Ma come detto le cose stanno cambiando, e l'affermazione di oggi sul Sole24Ore del marchese Piero Antinori, presidente dell'omonimo e famosissimo gruppo vitivinicolo toscano, ne è una dimostrazione: «il rilancio dell'economia passa dall'agricoltura, come stanno dimostrando i dati dell'occupazione e noi abbiamo fatto un investimento di lungo periodo proprio in questa direzione». Dimostrazione che fa il paio con quanto sostiene sempre sul Sole24Ore Carlo Petrini, presentando il salone del gusto: «Il cibo può battere la crisi, serve un'alleanza virtuosa tra produttori e consumatori per una nuova economia sostenibile». Si potrebbe pensare che il "marchese" torna a fare il ricco possidente ora che la terra "brucia" e apre le sue braccia a quella che un tempo si chiamava bassa manovalanza. Ma almeno da noi quei tempi sono finiti e fare l'agricoltore oggi, anche se la terra come dicevano i nostri vecchi è "sempre molto in basso", è certamente sacrificio, è anche una scelta possibile e un'opportunità concreta di lavoro anche di alto livello.
Quando greenreport.it scriveva e scrive ancora oggi che la crisi in atto non è solo economica, ma anche ecologica e sociale (per non dire politica ed etica), pensa come unica via di uscita a un nuovo modello di sviluppo che abbracci tutti i settori, a partire da quello più vicino per antonomasia all'ecologia: ovvero l'agricoltura. Che poi è produzione di beni alimentari, ma anche produzione di rifiuti laddove appunto il sistema come è oggi iperlacunoso date la mole di cibo che sprechiamo. Dunque un nuovo modello di sviluppo non può non avere come "gamba" un'agricoltura sostenibile che non è solo quella biologica. Un discorso a parte merita poi l'allevamento, fattosi questo fin troppo industria a un livello ormai insostenibile che ha portato a uno stile di alimentazione basato sulla carne, deleterio in questa parte di mondo. Uno stile che in tutti i modi va cambiato in Occidente e non esportato altrove, pur sapendo che in parte questo sarà impossibile almeno nel breve periodo.

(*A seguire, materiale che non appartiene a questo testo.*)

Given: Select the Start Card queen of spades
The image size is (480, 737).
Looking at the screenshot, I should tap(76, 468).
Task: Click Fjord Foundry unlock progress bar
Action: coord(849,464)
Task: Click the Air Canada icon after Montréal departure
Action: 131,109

Agricoltura, quindi, e industria. Industria che è nuova manifattura in particolare, quella che può davvero riconvertire in chiave green le proprie produzione portando innovazione vera, posti di lavoro, made in con valore aggiunto tale da essere da esportazione, proprio là dove avevamo pensato di relegare per sempre le nostre produzioni durevoli, per metterci la camicia e la cravatta e poi terziarizzare gli operai e trasformare i laureati in addetti al call center. Un Paese dove il lavoro e l'istruzione erano variabili ininfluenti di un'economia senza competenze e fatta di ingordigia, clientelismo e "colpi di fortuna".
Non è decrescita e non è nemmeno felice, è diversa crescita, è scelta di cosa deve crescere. Non un ritorno alla campagna del ragazzo della via Gluck, men che meno della campagna da cartolina agrituristica, ma tecnologia e sapienza e saperi antichi per un settore sul quale investire per il futuro (saremo presto 9 miliardi nel mondo, non dimentichiamocelo...).
Così per l'industria, nessuna nostalgia per le alienazioni operaie ottocentesce, ma industria capace di produrre riutilizzando, riciclando, riducendo i flussi di materia e di energia. Un futuro dove non si spreca, come ci insegna la natura, un insegnamento perduto e ritrovato grazie o per colpa della crisi. Un ritorno al futuro guardando all'industria e all'agricoltura, quel futuro che oggi tanto spaventa, contro quella cultura che vorrebbe già data per perduta più di una generazione che invece vive e deve lottare per un mondo più sostenibile e più equo. Un futuro dove i proletari mai scomparsi della terra e delle nuove officine costruiscono un mondo più verde e sostenibile e rinsaldano i legami tra giustizia sociale e natura, tra l'uomo e il vivente, tra la vita e il lavoro.